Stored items
····················

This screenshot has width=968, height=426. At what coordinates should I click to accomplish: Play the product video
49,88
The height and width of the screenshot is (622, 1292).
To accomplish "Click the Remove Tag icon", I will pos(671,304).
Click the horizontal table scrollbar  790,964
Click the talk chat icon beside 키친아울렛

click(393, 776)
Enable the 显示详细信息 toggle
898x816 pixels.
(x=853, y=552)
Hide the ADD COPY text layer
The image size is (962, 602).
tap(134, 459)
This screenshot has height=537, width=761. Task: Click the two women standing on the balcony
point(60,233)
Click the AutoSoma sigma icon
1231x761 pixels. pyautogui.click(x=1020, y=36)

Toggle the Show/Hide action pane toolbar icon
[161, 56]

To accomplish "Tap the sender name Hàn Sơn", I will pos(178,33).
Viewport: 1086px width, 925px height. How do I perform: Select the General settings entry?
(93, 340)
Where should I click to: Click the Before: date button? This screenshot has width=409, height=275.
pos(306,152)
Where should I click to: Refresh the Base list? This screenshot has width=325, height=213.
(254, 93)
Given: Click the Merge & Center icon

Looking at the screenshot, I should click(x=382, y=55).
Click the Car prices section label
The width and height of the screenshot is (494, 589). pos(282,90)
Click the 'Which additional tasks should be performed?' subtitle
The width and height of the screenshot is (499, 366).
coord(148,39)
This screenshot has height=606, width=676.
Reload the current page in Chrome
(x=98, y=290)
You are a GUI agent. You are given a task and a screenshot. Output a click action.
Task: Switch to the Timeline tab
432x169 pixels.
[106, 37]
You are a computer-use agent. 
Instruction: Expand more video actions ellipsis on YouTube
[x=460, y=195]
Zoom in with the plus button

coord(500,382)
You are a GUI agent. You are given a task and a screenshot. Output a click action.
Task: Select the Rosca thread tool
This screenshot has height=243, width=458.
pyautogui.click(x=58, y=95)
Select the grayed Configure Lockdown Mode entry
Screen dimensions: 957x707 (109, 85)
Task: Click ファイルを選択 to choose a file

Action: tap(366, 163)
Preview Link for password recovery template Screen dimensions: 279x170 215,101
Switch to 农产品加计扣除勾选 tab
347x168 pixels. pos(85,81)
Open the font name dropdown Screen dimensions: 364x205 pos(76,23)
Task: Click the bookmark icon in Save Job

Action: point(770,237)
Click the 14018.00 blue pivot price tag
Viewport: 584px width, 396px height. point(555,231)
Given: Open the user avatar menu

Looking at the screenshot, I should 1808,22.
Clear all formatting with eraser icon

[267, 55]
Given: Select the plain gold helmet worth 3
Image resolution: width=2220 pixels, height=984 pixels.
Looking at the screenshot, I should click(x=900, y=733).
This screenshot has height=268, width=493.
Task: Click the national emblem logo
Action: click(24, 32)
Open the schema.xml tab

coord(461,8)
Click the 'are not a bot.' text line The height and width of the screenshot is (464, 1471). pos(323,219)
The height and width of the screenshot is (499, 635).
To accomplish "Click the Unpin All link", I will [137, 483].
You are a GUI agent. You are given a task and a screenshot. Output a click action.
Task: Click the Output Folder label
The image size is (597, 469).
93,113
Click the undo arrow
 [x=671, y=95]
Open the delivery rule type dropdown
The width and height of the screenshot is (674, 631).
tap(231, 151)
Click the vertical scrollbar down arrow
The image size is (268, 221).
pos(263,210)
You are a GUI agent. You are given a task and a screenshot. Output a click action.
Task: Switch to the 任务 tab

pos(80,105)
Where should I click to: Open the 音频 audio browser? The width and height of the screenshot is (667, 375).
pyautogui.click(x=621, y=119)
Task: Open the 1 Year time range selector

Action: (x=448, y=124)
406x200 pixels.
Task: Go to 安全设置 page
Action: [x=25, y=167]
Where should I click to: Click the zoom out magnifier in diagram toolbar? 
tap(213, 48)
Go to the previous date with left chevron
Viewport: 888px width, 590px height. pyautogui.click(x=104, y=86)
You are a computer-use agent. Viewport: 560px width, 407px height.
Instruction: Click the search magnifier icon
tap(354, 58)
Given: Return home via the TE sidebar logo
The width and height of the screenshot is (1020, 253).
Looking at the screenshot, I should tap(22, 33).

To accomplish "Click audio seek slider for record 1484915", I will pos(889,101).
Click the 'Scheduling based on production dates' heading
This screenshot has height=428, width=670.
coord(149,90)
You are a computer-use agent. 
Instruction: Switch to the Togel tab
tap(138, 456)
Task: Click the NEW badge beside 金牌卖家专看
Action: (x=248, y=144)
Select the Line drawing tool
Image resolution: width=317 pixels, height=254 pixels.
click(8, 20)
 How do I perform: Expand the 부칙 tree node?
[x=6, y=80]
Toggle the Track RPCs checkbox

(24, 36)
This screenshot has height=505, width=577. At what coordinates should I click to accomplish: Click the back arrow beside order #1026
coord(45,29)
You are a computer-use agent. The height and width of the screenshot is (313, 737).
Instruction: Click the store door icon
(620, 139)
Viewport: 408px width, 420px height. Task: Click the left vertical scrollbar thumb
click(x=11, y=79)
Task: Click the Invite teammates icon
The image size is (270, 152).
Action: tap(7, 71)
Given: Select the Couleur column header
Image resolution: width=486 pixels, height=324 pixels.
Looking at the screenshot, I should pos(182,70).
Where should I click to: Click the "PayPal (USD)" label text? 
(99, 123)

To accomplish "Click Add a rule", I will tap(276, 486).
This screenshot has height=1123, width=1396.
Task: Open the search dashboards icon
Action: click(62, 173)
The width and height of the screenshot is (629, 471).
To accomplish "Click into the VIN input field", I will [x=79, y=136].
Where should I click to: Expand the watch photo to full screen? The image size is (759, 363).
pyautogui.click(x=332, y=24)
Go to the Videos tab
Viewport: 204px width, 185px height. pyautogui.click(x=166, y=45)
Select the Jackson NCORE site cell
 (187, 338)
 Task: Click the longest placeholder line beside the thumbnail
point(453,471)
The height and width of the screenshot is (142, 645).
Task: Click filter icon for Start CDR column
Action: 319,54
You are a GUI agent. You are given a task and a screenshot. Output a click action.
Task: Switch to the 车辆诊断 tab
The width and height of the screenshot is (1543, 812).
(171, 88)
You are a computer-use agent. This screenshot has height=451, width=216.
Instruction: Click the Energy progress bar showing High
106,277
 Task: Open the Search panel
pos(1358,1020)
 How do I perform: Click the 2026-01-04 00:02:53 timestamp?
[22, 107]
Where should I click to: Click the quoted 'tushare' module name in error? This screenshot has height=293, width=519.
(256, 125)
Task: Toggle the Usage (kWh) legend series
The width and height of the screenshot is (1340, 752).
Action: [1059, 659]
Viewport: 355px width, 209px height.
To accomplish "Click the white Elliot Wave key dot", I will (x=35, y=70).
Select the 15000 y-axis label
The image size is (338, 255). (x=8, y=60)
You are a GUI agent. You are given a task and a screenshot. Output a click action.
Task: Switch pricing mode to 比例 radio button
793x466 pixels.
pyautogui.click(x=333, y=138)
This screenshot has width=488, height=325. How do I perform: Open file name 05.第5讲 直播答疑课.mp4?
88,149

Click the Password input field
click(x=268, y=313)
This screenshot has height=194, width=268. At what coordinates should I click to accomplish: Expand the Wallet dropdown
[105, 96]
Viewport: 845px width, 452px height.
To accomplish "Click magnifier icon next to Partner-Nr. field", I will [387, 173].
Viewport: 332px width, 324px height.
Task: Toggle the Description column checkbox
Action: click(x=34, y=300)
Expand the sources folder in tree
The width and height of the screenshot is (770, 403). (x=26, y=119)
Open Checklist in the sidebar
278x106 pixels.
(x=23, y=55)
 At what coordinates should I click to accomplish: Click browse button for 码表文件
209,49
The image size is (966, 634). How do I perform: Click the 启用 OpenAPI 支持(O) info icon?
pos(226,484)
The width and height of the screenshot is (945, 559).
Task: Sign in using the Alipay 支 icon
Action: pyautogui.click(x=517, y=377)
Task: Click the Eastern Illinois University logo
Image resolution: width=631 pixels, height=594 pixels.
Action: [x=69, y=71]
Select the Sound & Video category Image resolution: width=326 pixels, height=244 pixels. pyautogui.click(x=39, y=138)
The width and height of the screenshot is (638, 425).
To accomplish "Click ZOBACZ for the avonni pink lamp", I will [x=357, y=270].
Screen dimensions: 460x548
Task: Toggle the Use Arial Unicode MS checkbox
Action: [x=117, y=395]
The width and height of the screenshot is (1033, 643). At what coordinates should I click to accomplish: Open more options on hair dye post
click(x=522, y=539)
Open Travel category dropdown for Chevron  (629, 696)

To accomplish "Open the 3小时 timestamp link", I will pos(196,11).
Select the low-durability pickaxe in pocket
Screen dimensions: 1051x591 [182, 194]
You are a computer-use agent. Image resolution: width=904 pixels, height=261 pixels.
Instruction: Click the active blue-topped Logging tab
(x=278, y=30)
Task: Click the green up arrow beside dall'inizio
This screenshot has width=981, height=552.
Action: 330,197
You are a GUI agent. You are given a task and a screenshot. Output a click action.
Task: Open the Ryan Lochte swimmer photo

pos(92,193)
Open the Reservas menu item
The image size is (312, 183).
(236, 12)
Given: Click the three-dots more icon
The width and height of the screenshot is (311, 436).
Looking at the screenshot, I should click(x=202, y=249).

····················

• **What is being asked**
Find the word "category" in the entries above, then copy each line that holds it.

• **Solution below**
Select the Sound & Video category Image resolution: width=326 pixels, height=244 pixels. pyautogui.click(x=39, y=138)
Open Travel category dropdown for Chevron  (629, 696)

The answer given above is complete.